Prompt: With the pictures omitted, print exactly the lines below, from the one containing "Click the bold centered article heading" through the one containing "answer D Проще", and nothing else.

Data records:
>>

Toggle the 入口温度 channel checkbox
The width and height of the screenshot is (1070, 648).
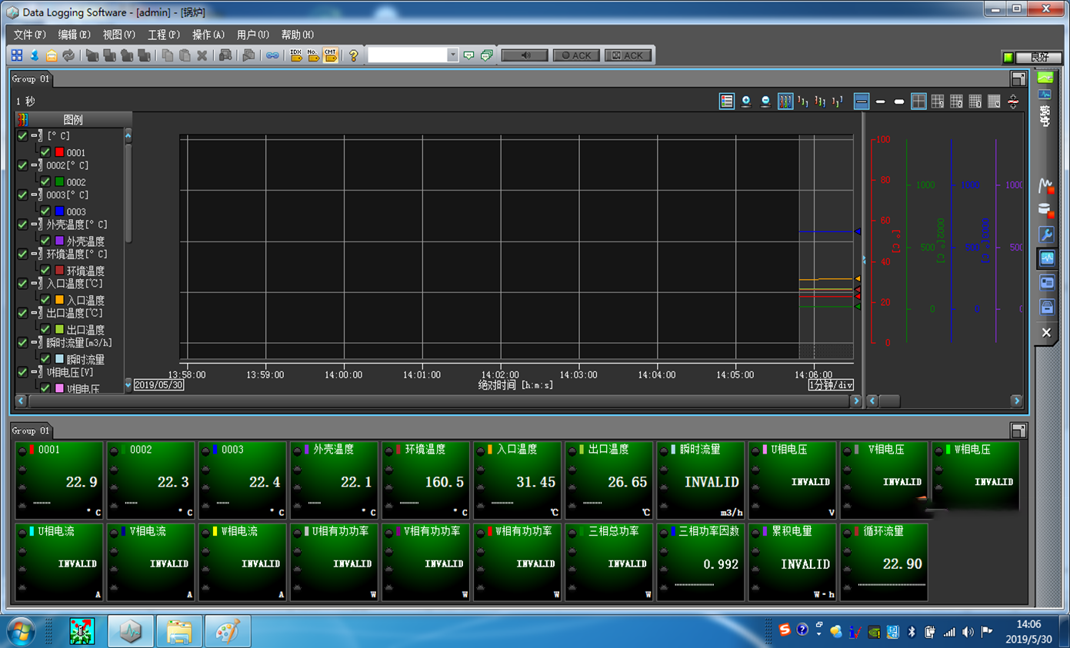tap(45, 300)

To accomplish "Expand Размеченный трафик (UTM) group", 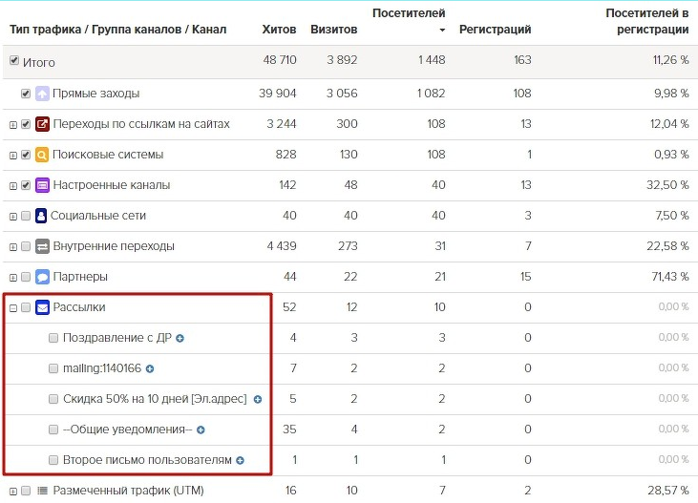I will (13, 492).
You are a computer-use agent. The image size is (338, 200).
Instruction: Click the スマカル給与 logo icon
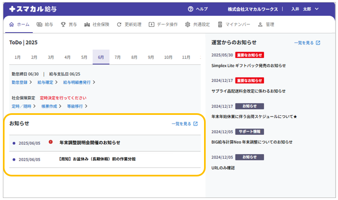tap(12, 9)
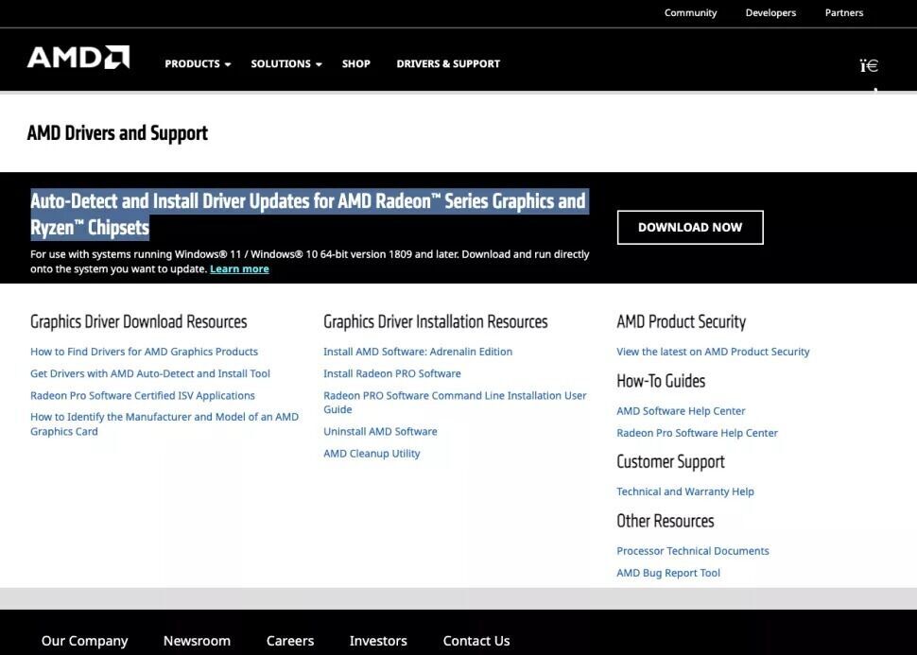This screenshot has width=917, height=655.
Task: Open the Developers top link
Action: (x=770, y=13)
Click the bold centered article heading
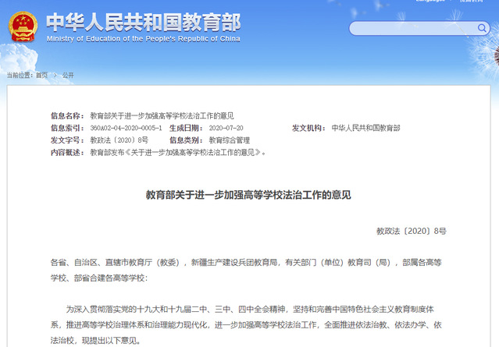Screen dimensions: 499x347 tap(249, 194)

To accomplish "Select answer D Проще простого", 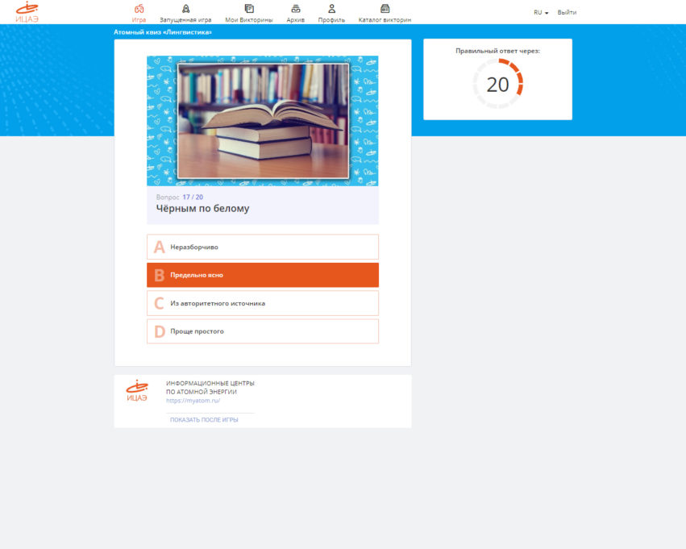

<<
>>

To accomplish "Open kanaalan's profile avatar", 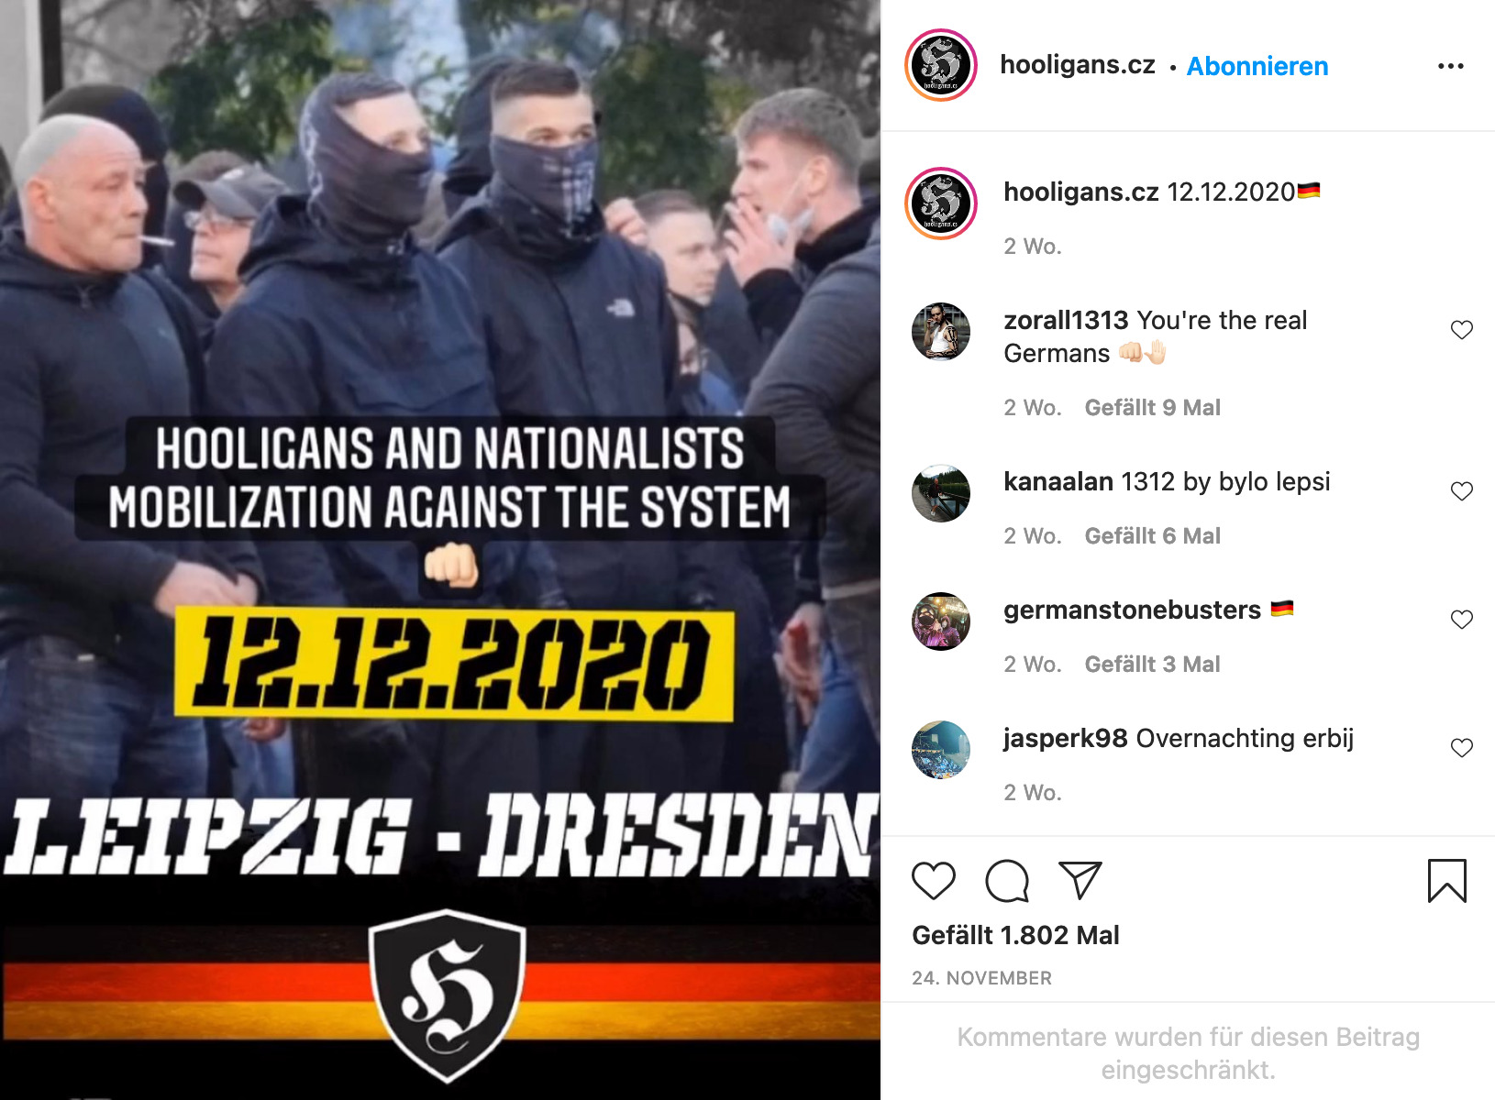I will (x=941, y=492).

<<

Answer space:
Click the bold centered article heading
Screen dimensions: 499x347 tap(249, 194)

To accomplish "Select answer D Проще простого", 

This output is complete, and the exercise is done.